Problem 1: Rewrite the paragraph of the AMA Alliance history beginning "Within the first 10 years" as a short bulleted list that keeps its main facts.
Problem 2: According to the AMA Alliance history, why was the Auxiliary honored at the 1988 White House meeting? Answer in one to three sentences.

Page excerpt:
--*--

The Alliance’s origin dates back to 1922, when it was established as the Woman’s Auxiliary to the American Medical Association. Since then the Alliance has diligently worked to improve the health of Americans and further the aims of the American Medical Association through community programs, projects, and services. Today’s alliance includes men as well as women, physicians as well as physician spouses.
AMA Alliance – First 100 years
The American Medical Association Alliance (AMA Alliance) was established on May 24, 1922 as the Women’s Auxiliary to the AMA.” During a meeting of the AMA House of Delegates, Dr. Edward H. Cary, of Dallas, Texas, presented a resolution that was approved by the delegates “to extend the aims of the medical profession through the wives of doctors to the various women’s organizations which look to the advancement in health and education, to assist in entertaining at all medical conventions and to promote acquaintanceship among doctors’ families so that closer fellowship may exist.”
Twenty-four physician spouses from 11 states attended the organizational meeting of the Auxiliary in 1922. The next year, 60 women from 17 states appeared at the first annual meeting. National dues were set at $5 per state. By 1924, the Auxiliary had established its governance and committee structure.
Within the first 10 years through 1932, membership grew beyond 6,000, organized in 37 states; in the next 10 years, membership swelled to 26,952. The Auxiliary set up a central office in Chicago. Registration for the Annual Meeting in 1942 was 1,326 – despite gas and tire rationing.
In 1950, membership in the Auxiliary was more than 50,000 in 48 states. By the close of this decade in Auxiliary history, members had gained a reputation for community service and action, clocking total volunteer hours of 3,108,314.
At the beginning of the ’60′s, Ronald Reagan narrated “Operation Coffee Cup,” a recording for the Auxiliary’s use in promoting the King-Anderson Bill on Federal Health Care of the Aged. This established the Auxiliary as a grass roots action network, capable of health care advocacy with measurable results. The Block Mother Plan for Children’s safety was introduced during this period and a newsletter for leaders, Direct Line, was published with funding from the AMA. The Auxiliary had demonstrated its position as a resource for leadership in support of the nation’s physicians and the practice of medicine and began building a program focus on children’s health and safety in the United States.
In 1973, a Bylaws revision included provision for male spouses to become members of the AMA Auxiliary, and in 1975, the Auxiliary opened membership to both resident physician (RPS) and medical student spouses (MSS).
Auxiliary members demonstrated their expertise in fundraising for the future of medicine. In 1982, a check for $1,742,913.68 was presented to the AMA Foundation for medical student scholarships and community health programs. The next year, Auxiliary members reported 6,313 health projects in 49 states and 761 counties.
In 1986, 39 states held Legislative Days at the Capitol. Phone banks were set up and utilized in Congressional districts throughout the country.
By 1988, the AMA Auxiliary President joined leaders from 17 other national organizations at a White House special meeting with Ronald Reagan. The Auxiliary was honored for its efforts to prevent drug abuse.
In 1992, the AMA Auxiliary officially became the AMA Alliance. During this period in Alliance history, the second in a series of children’s activity books, “I Can Choose,” focused on conflict resolution and sold more than one million copies. The nationwide SAVE Program (Stop America’s Violence Everywhere) is launched. More than 600 state and county SAVE programs begin. The First “SAVE Today” is conducted on October 11, 1995.

--*--

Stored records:
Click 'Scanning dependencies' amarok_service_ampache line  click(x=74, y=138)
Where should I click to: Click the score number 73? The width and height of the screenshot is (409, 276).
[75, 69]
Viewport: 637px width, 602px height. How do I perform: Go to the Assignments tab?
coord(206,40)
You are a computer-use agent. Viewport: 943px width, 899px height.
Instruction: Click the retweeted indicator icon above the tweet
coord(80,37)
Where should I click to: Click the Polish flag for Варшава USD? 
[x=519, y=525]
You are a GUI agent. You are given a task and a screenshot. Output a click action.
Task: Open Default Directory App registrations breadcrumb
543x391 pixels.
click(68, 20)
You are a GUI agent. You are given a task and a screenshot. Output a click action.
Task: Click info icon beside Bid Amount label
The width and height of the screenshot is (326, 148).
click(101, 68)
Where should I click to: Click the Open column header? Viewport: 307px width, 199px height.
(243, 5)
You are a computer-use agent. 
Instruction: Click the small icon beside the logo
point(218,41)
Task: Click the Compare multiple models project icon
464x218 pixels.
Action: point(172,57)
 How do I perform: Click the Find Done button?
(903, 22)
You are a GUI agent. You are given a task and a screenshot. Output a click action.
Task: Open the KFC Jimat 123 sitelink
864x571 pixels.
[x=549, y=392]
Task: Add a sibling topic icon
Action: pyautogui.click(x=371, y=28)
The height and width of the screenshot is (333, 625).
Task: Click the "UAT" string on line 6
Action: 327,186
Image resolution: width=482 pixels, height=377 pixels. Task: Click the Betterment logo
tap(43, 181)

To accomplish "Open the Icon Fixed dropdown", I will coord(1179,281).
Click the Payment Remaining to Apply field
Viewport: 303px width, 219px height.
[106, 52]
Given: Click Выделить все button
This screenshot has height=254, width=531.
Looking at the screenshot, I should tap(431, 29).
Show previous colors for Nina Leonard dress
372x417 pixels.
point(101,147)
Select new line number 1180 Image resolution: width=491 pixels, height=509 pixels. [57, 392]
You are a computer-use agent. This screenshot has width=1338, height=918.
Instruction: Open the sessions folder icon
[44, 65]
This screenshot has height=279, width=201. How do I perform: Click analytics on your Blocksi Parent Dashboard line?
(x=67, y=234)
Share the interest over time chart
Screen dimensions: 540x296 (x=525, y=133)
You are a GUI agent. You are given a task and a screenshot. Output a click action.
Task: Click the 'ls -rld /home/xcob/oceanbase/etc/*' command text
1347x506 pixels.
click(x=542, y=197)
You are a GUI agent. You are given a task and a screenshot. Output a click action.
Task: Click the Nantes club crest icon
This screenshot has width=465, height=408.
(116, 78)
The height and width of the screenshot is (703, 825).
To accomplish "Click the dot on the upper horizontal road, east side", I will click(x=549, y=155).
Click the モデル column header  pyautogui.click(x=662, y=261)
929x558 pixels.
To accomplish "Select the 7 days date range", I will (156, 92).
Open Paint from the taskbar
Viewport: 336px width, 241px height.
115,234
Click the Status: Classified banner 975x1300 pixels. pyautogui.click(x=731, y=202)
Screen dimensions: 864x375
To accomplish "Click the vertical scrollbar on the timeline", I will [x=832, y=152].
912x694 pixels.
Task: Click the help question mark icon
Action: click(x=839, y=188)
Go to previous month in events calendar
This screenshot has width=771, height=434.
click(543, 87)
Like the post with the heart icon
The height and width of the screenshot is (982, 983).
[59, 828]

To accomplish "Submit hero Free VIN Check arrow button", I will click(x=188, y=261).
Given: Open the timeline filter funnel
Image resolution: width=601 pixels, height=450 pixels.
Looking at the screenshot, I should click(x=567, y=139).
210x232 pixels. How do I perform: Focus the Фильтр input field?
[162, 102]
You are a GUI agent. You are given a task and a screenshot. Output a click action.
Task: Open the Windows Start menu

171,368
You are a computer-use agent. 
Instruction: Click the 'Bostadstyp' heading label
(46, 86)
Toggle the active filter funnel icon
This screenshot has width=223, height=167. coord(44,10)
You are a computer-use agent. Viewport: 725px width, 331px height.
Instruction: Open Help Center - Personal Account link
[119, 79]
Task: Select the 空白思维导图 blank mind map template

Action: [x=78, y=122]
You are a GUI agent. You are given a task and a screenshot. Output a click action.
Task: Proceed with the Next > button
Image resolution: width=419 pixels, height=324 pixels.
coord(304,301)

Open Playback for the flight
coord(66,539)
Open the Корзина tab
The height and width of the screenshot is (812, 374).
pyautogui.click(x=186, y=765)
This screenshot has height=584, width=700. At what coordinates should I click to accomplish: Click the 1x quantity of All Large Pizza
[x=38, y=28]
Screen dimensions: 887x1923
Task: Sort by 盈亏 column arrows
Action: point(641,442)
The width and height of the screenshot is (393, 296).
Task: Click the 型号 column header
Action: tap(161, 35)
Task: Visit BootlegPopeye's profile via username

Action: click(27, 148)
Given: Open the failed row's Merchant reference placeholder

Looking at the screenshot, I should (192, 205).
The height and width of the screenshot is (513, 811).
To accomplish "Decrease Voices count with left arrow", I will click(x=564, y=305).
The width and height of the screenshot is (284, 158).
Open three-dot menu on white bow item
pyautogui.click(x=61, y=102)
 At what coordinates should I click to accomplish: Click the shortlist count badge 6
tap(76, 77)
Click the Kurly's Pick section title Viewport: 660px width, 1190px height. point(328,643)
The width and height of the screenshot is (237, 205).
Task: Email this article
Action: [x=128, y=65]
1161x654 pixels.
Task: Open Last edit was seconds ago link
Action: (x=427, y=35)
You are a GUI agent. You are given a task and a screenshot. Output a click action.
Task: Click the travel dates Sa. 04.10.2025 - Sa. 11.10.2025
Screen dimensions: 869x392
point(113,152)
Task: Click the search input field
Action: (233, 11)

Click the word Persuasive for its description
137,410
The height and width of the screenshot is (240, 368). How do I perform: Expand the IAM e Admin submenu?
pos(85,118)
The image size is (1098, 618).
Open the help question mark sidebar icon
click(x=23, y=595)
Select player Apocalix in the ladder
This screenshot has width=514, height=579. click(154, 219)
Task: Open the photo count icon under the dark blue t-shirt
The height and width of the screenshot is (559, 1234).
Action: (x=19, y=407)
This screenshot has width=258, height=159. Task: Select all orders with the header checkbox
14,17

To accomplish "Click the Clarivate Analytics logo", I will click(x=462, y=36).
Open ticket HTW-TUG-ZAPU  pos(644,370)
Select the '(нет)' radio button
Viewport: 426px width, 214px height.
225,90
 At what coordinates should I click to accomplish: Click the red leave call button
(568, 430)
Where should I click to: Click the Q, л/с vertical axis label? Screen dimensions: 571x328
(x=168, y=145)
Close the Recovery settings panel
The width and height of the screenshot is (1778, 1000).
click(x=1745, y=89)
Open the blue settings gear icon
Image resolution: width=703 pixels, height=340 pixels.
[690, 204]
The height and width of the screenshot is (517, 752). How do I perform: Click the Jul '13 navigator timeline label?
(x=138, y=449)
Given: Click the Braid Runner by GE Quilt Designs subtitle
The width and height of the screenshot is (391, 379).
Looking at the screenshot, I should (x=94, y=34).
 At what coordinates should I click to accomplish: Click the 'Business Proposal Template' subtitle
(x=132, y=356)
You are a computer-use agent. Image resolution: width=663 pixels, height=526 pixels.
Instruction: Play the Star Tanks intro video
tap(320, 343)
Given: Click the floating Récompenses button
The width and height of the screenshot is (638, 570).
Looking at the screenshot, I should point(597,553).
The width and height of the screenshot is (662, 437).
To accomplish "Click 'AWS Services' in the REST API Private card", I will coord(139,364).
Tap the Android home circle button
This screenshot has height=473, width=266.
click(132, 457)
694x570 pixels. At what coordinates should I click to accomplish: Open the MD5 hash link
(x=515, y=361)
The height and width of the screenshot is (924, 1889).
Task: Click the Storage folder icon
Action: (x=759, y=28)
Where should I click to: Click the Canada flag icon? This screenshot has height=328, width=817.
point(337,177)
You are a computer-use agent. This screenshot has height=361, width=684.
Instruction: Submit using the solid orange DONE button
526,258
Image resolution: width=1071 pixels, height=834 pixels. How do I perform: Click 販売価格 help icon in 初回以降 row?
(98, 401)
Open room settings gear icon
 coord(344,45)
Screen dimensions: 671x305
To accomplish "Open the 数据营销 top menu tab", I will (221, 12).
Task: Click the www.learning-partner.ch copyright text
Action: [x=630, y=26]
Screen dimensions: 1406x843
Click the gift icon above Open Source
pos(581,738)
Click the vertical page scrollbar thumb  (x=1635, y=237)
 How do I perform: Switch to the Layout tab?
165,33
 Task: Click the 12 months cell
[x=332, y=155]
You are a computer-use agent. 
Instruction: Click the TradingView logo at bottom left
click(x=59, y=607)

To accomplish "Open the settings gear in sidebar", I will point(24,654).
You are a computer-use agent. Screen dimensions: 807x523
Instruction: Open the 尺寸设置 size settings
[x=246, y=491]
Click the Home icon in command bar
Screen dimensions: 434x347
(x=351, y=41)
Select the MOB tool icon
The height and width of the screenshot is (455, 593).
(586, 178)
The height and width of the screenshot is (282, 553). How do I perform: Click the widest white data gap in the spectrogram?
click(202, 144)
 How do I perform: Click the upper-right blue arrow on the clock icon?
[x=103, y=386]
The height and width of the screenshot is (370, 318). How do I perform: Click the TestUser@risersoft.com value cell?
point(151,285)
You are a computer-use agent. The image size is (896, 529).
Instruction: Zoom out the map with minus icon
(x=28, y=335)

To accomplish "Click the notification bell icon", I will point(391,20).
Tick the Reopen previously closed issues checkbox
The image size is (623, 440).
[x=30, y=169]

--*--

Written response 1:
- By 1932, membership had passed 6,000, organized in 37 states.
- Over the following 10 years, membership grew to 26,952.
- The Auxiliary set up a central office in Chicago.
- In 1942, Annual Meeting registration reached 1,326 despite gas and tire rationing.

Written response 2: The Auxiliary was honored for its efforts to prevent drug abuse. At that meeting, its President joined leaders from 17 other national organizations with Ronald Reagan.